§ Problem requirements
The stretch from the line with "The width and height of the screenshot is (496, 234)." through the line with "Given: Click the 2-3cm" in the records below: write it out exactly, and nothing else.
Source information below:
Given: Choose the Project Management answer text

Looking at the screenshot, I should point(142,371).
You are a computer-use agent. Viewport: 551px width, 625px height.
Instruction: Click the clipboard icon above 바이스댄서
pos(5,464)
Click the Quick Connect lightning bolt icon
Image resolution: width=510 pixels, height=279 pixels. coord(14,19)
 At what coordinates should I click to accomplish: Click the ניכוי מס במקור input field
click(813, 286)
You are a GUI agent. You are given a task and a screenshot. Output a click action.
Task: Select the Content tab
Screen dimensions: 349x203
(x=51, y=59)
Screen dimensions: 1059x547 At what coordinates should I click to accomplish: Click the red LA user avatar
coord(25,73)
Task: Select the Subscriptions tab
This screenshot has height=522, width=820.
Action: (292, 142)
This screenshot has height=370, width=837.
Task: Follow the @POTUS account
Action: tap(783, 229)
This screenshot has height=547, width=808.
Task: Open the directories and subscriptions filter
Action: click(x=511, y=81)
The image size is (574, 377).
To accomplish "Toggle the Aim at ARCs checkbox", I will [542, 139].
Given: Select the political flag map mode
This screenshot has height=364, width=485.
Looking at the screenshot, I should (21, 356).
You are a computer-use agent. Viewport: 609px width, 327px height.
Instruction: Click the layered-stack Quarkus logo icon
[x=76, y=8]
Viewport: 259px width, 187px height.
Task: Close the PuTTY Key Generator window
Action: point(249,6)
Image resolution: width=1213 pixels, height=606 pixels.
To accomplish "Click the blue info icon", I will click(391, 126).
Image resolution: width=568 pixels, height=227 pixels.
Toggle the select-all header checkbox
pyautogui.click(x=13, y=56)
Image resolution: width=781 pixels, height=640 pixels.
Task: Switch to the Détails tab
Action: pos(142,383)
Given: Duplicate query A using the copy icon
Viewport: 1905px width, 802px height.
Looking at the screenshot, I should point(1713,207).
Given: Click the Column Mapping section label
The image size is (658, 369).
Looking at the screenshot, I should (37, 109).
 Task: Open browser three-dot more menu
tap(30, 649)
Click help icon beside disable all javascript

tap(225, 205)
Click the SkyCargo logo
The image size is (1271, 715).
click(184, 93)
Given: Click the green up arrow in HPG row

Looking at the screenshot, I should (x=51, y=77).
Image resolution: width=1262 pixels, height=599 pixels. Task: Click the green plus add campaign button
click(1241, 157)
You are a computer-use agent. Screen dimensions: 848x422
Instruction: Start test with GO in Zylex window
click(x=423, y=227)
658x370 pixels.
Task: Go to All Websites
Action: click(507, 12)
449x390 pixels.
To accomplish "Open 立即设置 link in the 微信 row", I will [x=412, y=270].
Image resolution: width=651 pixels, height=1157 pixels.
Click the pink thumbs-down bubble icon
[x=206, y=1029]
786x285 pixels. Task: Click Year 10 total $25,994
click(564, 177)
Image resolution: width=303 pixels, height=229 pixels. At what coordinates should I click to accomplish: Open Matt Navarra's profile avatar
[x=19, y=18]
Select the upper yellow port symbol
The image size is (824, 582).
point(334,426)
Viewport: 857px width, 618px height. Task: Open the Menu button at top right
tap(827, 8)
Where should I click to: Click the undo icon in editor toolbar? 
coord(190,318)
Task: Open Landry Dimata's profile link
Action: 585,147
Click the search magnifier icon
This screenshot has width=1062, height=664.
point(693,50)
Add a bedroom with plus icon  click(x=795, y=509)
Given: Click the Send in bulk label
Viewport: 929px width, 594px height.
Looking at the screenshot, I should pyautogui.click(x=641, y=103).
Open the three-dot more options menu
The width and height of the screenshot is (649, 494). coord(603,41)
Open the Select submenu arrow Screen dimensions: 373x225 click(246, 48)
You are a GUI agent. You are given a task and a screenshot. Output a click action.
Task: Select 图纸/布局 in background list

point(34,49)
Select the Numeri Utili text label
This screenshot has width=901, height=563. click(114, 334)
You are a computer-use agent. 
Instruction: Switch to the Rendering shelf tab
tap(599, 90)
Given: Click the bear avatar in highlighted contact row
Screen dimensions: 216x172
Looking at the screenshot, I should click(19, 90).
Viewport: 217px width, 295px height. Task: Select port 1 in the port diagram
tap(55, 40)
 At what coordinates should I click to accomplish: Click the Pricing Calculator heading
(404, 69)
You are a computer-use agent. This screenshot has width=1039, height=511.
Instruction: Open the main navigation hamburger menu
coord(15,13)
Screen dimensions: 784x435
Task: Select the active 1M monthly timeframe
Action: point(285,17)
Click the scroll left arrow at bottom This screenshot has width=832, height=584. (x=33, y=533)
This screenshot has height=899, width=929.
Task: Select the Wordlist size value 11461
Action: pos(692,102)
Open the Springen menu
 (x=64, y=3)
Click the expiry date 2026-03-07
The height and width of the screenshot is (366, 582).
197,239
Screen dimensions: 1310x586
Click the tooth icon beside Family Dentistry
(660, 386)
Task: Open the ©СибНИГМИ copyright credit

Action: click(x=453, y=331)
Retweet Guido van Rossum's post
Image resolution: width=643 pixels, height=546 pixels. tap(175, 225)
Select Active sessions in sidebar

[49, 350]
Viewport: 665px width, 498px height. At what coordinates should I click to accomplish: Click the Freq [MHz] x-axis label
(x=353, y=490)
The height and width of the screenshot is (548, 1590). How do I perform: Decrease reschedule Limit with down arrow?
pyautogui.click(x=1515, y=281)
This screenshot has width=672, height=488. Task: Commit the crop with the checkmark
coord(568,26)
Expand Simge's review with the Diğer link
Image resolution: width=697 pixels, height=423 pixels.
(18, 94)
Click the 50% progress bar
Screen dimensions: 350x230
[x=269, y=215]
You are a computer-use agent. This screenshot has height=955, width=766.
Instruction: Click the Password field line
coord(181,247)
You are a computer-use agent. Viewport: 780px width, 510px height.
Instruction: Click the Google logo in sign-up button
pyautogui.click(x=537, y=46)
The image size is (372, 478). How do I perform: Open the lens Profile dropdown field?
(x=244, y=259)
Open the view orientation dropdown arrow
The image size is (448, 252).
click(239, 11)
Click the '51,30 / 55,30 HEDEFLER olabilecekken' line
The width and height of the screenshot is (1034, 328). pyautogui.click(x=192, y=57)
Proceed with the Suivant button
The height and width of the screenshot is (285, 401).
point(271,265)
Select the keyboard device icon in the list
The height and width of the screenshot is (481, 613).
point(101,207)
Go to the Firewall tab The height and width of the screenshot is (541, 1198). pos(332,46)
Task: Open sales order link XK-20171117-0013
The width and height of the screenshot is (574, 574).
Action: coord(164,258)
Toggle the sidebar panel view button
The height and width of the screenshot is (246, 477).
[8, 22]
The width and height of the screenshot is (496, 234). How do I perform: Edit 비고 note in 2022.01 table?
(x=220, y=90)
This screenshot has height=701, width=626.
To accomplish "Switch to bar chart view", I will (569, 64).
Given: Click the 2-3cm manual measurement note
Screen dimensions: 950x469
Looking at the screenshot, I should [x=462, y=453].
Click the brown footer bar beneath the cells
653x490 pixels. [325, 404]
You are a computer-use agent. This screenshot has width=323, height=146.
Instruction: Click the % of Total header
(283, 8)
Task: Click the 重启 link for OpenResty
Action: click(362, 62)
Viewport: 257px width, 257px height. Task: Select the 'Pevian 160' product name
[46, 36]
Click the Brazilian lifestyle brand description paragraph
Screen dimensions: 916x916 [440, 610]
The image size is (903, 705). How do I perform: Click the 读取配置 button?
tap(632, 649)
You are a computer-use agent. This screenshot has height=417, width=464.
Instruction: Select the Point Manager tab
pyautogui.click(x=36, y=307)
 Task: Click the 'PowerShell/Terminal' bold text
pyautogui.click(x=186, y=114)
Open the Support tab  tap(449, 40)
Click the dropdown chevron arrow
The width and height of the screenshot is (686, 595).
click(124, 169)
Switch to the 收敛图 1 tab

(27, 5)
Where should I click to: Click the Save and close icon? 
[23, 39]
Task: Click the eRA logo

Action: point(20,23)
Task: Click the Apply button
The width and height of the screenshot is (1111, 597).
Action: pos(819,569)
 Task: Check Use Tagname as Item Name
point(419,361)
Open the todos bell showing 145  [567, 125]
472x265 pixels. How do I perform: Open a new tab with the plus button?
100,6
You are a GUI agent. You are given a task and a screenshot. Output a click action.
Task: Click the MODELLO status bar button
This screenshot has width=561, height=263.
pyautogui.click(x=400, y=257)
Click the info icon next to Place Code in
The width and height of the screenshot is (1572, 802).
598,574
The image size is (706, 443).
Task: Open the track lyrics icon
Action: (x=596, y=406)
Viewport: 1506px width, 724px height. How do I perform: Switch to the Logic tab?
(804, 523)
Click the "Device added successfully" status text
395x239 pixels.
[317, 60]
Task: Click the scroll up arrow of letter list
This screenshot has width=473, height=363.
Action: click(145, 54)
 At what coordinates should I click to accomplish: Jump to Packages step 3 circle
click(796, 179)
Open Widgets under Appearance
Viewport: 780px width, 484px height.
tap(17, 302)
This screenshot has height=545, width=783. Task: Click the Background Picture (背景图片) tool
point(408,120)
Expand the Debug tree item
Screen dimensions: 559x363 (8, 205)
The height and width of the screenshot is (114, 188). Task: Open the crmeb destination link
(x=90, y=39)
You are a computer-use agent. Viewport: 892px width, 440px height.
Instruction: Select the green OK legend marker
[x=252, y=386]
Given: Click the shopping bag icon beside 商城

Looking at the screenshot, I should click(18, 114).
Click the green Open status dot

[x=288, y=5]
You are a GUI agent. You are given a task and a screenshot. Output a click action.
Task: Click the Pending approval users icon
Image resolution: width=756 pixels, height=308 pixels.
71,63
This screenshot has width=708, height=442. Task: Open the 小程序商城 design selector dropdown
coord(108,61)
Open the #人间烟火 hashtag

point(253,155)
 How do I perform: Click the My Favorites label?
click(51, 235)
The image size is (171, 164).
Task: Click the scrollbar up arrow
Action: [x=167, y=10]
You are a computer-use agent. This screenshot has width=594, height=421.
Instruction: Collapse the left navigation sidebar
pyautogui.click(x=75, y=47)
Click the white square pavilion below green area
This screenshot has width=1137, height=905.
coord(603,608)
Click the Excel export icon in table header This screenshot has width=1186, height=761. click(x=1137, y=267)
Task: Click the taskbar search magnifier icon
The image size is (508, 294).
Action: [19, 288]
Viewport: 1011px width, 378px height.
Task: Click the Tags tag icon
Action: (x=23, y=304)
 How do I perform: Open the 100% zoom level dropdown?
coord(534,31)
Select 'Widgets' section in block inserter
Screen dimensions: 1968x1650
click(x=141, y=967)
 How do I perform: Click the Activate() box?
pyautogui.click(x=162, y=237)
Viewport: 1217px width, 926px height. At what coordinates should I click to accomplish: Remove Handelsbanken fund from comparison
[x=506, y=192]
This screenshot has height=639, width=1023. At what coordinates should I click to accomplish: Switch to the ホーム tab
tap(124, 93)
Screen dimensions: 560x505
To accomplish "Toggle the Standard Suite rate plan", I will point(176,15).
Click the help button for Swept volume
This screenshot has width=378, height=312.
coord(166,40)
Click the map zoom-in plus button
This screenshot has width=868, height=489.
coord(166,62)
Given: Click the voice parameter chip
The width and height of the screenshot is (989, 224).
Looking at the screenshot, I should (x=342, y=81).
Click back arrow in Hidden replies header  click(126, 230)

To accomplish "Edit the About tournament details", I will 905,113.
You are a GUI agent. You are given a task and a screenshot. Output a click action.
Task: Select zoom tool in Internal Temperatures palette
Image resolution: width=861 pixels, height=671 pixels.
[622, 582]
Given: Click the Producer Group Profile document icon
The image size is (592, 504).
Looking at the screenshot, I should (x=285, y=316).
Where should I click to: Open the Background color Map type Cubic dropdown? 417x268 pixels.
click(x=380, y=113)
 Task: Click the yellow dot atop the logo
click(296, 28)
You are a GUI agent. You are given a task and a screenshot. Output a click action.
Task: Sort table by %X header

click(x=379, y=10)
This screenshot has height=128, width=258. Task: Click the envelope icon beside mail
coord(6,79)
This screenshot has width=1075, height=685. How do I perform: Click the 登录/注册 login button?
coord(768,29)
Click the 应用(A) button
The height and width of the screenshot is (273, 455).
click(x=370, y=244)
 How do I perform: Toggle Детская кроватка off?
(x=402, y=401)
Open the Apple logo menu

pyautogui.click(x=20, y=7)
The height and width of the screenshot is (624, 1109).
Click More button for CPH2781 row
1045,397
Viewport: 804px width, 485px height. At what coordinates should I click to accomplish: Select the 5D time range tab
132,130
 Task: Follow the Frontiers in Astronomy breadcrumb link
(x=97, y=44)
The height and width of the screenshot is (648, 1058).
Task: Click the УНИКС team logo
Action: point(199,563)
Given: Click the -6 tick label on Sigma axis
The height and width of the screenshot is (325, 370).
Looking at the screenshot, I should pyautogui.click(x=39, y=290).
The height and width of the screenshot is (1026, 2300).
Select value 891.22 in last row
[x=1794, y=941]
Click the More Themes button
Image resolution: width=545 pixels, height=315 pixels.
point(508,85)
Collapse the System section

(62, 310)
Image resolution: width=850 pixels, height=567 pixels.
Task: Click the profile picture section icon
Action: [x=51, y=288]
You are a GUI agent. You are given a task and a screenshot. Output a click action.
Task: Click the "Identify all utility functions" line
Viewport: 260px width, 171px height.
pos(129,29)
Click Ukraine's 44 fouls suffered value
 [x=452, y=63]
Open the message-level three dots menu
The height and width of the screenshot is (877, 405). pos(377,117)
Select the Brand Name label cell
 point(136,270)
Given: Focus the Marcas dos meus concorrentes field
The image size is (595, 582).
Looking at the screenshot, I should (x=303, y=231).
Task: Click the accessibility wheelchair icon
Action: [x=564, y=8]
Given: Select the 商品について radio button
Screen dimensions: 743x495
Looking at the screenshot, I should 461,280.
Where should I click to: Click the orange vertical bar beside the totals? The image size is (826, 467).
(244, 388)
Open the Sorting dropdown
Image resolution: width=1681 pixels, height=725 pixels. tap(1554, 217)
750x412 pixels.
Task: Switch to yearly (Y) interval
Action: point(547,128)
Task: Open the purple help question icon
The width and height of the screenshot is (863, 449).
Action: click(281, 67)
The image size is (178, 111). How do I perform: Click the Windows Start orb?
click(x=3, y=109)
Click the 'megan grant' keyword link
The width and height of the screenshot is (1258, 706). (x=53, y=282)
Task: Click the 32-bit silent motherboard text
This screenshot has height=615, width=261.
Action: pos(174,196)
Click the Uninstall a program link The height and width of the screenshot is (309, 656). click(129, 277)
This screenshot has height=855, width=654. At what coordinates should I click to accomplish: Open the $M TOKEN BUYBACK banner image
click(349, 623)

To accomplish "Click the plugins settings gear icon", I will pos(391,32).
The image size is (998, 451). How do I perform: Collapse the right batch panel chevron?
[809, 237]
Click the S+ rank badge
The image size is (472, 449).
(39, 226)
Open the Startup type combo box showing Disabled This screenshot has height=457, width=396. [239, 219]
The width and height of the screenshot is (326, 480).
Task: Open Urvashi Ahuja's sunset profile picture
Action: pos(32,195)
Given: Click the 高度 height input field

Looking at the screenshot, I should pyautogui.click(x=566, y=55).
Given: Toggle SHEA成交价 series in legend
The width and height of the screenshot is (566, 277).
End of Source information.
§ Expected output
The width and height of the screenshot is (496, 234). How do I perform: Edit 비고 note in 2022.01 table?
(x=220, y=90)
This screenshot has height=701, width=626.
To accomplish "Switch to bar chart view", I will (569, 64).
Given: Click the 2-3cm manual measurement note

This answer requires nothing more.